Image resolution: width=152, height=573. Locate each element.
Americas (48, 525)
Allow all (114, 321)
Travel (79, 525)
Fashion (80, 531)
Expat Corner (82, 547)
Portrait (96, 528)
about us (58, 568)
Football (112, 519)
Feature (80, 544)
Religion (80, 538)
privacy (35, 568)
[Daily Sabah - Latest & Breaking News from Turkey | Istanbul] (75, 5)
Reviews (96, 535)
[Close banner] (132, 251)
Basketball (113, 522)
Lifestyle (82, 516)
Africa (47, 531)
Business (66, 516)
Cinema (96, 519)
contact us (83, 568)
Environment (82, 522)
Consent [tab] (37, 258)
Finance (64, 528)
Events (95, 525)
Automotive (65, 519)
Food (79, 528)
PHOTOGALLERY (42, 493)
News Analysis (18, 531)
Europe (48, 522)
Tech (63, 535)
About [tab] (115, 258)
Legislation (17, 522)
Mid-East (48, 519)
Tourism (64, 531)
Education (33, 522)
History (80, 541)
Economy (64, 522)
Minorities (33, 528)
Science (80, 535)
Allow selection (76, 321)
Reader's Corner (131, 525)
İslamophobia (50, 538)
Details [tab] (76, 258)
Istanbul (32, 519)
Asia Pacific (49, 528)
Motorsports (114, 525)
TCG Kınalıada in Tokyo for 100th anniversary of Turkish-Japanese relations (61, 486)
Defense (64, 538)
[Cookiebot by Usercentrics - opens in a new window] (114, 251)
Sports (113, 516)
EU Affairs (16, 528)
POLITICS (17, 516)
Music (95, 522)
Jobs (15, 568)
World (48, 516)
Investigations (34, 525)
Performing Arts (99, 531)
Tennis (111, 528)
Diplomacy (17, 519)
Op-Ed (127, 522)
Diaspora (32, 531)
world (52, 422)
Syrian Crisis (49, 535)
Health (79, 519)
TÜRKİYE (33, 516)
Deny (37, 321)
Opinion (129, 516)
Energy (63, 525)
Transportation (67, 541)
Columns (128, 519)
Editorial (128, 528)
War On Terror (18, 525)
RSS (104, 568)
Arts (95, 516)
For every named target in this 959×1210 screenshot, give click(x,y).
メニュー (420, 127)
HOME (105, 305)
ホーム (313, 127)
────────
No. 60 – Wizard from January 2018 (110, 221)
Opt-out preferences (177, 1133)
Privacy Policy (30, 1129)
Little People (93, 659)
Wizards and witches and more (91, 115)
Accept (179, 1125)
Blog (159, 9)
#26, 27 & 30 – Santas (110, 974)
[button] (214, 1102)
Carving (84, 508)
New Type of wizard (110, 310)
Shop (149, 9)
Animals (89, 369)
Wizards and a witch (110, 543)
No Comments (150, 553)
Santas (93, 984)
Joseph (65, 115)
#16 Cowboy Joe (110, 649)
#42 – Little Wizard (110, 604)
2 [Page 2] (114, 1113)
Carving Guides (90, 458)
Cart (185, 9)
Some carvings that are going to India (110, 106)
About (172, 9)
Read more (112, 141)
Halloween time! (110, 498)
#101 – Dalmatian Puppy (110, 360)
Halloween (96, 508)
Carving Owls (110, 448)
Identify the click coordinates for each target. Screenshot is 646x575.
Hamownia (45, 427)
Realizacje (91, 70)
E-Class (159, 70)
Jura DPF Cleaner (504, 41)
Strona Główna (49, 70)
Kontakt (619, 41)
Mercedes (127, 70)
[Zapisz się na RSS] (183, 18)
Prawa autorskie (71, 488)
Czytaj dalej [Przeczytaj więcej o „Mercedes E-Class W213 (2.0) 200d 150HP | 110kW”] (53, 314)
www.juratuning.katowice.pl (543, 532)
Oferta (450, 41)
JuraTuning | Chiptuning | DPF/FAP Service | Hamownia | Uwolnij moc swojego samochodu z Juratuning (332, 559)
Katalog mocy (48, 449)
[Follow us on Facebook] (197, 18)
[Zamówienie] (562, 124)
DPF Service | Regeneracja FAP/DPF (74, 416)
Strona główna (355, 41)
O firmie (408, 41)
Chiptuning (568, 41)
────────
# Objective:
Copy each line of the listing above that contains the word "more". Case counts.

# Complete output:
Wizards and witches and more (91, 115)
Read more (112, 141)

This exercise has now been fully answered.